| Directive |
Find every line below that contains the word "height", and copy each one out in full.

>> begin Records provided

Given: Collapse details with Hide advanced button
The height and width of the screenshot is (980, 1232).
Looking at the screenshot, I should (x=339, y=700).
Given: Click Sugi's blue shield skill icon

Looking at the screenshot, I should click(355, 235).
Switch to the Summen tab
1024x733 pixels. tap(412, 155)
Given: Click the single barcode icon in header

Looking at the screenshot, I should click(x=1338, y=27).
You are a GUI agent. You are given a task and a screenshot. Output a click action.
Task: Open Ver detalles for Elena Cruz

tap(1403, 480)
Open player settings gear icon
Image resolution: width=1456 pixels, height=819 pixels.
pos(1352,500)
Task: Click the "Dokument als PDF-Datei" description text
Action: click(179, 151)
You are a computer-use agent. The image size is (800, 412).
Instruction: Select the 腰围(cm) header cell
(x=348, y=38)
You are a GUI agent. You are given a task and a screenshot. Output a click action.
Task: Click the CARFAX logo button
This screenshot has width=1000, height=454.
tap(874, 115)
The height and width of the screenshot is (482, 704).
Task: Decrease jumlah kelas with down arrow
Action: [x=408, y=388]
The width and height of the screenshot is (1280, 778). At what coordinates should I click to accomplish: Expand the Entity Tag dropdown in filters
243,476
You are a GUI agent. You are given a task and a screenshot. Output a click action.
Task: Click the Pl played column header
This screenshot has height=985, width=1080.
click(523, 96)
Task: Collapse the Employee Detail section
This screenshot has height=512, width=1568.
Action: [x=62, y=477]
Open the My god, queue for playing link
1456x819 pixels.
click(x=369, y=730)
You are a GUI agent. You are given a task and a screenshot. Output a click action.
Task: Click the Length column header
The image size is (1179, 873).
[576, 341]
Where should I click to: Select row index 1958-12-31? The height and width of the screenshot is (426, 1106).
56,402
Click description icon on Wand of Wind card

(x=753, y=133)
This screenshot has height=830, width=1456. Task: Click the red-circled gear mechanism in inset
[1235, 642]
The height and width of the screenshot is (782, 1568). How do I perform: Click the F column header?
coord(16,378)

>> end Records provided

| Problem solution |
The height and width of the screenshot is (980, 1232).
Image resolution: width=1456 pixels, height=819 pixels.
This screenshot has width=1000, height=454.
The height and width of the screenshot is (482, 704).
The width and height of the screenshot is (1280, 778). At what coordinates should I click to accomplish: Expand the Entity Tag dropdown in filters
This screenshot has height=985, width=1080.
This screenshot has height=512, width=1568.
Where should I click to: Select row index 1958-12-31? The height and width of the screenshot is (426, 1106).
This screenshot has height=830, width=1456. Task: Click the red-circled gear mechanism in inset
The height and width of the screenshot is (782, 1568). How do I perform: Click the F column header?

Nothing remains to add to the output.